If it's the latter, then you've got yourself a good team which seems to know what it's doing, and not trying to fix what isn't broken is an important part of not putting your team's backs up.
If it's the former, you may still have a good team; good teams can flounder because of a lack of support and engagement from the business (no budget for new kit, no agreement on compensation for the midnight work that would be required to upgrade things without working-day outages, no clear agreement on SLAs), or internal frictions, or a host of other non-technical reasons.
If it's the former, of course, you may just have an inadequate team.
The right response varies wildly across these three scenarios, and will also be affected by the personalities involved.
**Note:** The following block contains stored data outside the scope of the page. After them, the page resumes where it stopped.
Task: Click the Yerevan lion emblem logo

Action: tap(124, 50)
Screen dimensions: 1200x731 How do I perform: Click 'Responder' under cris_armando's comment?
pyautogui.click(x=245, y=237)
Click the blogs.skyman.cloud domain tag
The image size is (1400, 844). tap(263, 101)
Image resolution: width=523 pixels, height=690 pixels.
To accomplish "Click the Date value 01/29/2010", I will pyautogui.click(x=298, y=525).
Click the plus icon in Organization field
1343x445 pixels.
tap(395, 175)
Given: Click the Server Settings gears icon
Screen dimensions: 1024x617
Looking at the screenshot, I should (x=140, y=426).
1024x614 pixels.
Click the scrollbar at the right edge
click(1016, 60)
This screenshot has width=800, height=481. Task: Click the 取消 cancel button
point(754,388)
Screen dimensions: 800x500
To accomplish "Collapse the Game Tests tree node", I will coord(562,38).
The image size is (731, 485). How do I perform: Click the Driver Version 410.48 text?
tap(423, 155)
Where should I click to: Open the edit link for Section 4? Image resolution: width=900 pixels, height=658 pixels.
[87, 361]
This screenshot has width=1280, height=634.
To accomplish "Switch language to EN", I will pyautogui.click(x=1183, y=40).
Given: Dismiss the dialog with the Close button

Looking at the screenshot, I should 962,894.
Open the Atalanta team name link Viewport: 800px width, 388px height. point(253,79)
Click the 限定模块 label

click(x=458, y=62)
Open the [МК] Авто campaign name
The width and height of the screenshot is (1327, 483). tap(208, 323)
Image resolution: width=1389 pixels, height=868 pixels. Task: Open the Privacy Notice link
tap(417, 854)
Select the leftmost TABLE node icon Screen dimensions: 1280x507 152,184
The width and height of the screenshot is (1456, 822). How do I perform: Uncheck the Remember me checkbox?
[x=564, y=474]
If you have a good team, working well, then let them lead you. What they're doing is right, but you need to understand what it is that they do, and how. They'll tell you, if you ask, and if you ask nicely they'll probably tell you in the most useful way, by writing it all down. Annual reviews and agreed-on goals are a good way of inserting more documentation into the working sysadmin's life. Essentially, what they're doing now is close to best-practise, so try to get them to document it in a mutually-useful way, rather than imposing anything on them.
If you have a good team working badly, they probably know what needs to change in order to become a good team working well. Listen to them, and work out how to convert their needs into justified requirements to be passed back to the business. You can add a lot of value as the bridge between tech world and business world, if you're prepared to listen to both sides, and say "no" to both sides in appropriate measure.
If you have a bad team working badly, then you have your work cut out for you. Identifying and documenting what's going wrong will be important in being able to discipline, and if necessary, replace people without exposing the business to liability. Identifying low-hanging fruit - things that could be easily nudged into going well - is important in getting some quick team-motivational and business-credibility wins, and baselining what's wrong is helpful here in being able to show that some quick improvements have been made.
I see I have rambled off-track somewhat, but I honestly believe that best-practice and standardisation exist to satisfy the needs of the business and the people to get the job done, rather than being some ivory pinnacle of documentation excellence standing alone in a vacuum, so my answer reflects my interconnected approach. I'm sorry if it's overlong!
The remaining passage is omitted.